At this point as a human being you exist within your own unique environment. No-one else in the world, apart from the people you live with, share all of the fibre populations on their clothing in common with you. Not your neighbour even though they may live only metres away from you. Not your close family who may have visited you at your home a few days previously. The microscopic populations of fibres present on your clothing when you leave the house are entirely a function of the individual choices you and your family have made and the individual fibres you and they have picked up and brought back into that environment.
By the time you and your partner get to work, and the kids have got to school, the fibre populations have changed so much on the clothing of you and your family, that except for only the most numerous and persistent of fibre populations, the populations of fibres on your clothing and your family’s clothing are now completely different.

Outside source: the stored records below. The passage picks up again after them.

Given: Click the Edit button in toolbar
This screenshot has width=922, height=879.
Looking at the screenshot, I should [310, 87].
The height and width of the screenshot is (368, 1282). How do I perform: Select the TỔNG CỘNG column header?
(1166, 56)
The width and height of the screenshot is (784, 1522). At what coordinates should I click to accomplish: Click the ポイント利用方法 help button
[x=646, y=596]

As we step outside of our home environment, perhaps making contact with a stranger during the commission of a crime, whether we are a perpetrator of a crime or a victim, there’s a massive change on the surface of a garment. Not only are the fibres from the clothing the two parties are wearing transferred from one to another and vice-versa, but their whole unique jungle of everything else is transferred too. It’s an interaction between two unique microscopic worlds and it’s the job of a forensic scientist to try and make sense of it all. No-one should expect that will be anything other than an incredibly challenging thing to do and no-one should underestimate the power of the information contained within that single exchange.

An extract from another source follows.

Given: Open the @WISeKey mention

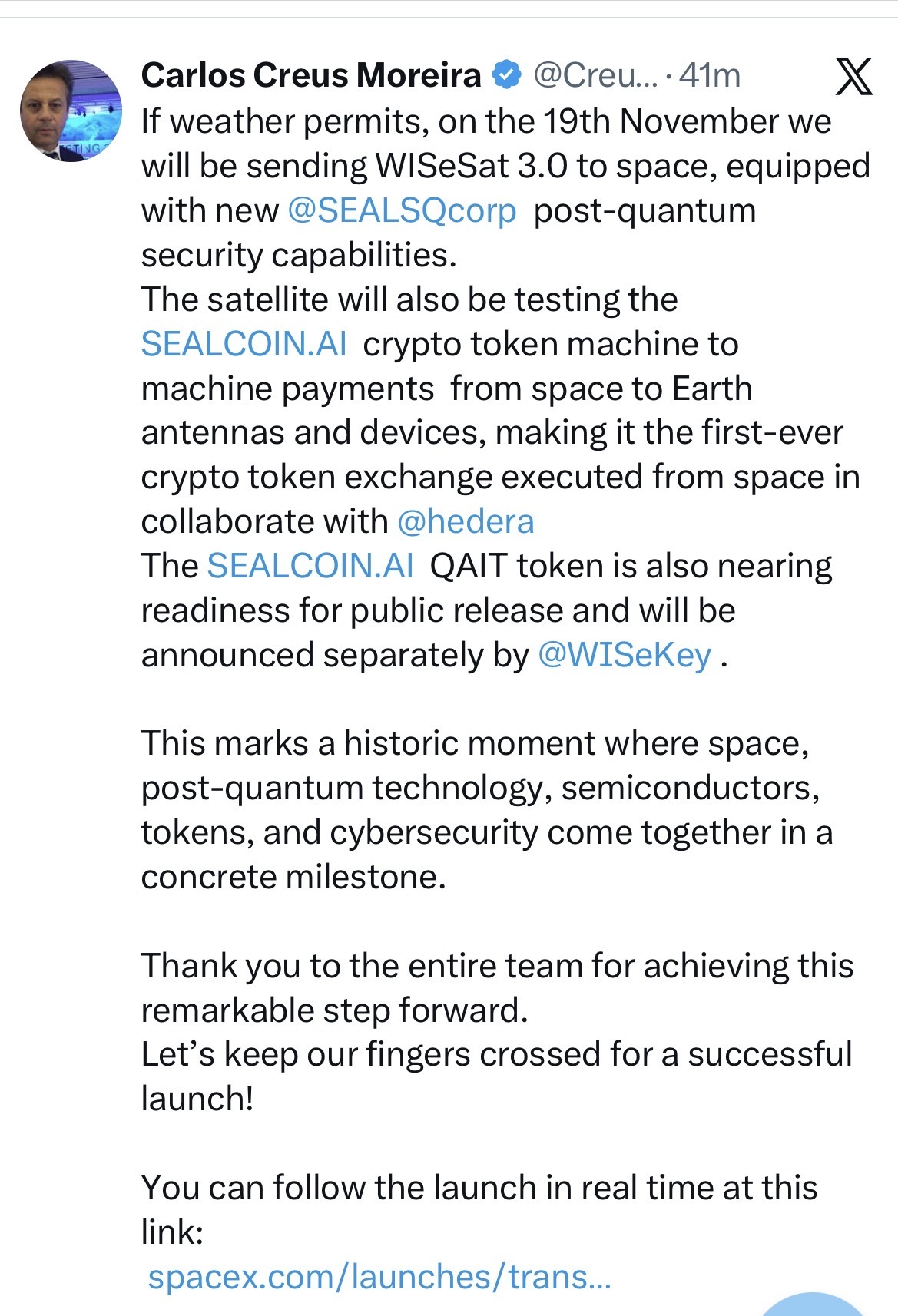Looking at the screenshot, I should click(625, 655).
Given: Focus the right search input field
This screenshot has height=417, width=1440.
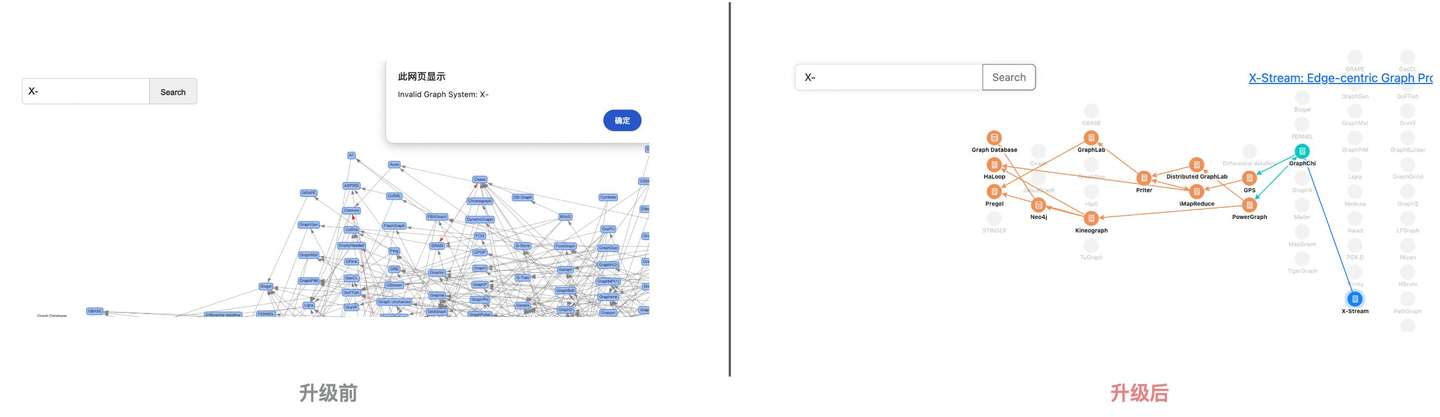Looking at the screenshot, I should [x=888, y=77].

When we return home from work and school, we bring back into the home populations of fibres we have picked up. They get redistributed around our clothing and our family’s clothing as they get washed and stored together. The cycle begins again for a new day. This is why its incredibly difficult for fibre traces to be lost. The fibres don’t spontaneously combust, there’s always a pathway to identifying likely sources or environments where garments were stored. No criminal will be able to get rid of all of them, they don’t know where they are and they can’t see them.
This is what makes textile fibres powerful forensic evidence and it’s utter madness that we are not using them as a tool. Paul Kirk said it best.
Only human failure to find it, study and understand it, can diminish its value.
My father was involved in a murder case in the ‘70s by identifying a fibre from the victim using electron scanning microscopy. I understood that it was the first case where fibre analysis was significant and a ‘big leap’ for forensic science. I wish now that I’d found out more about it when he was alive!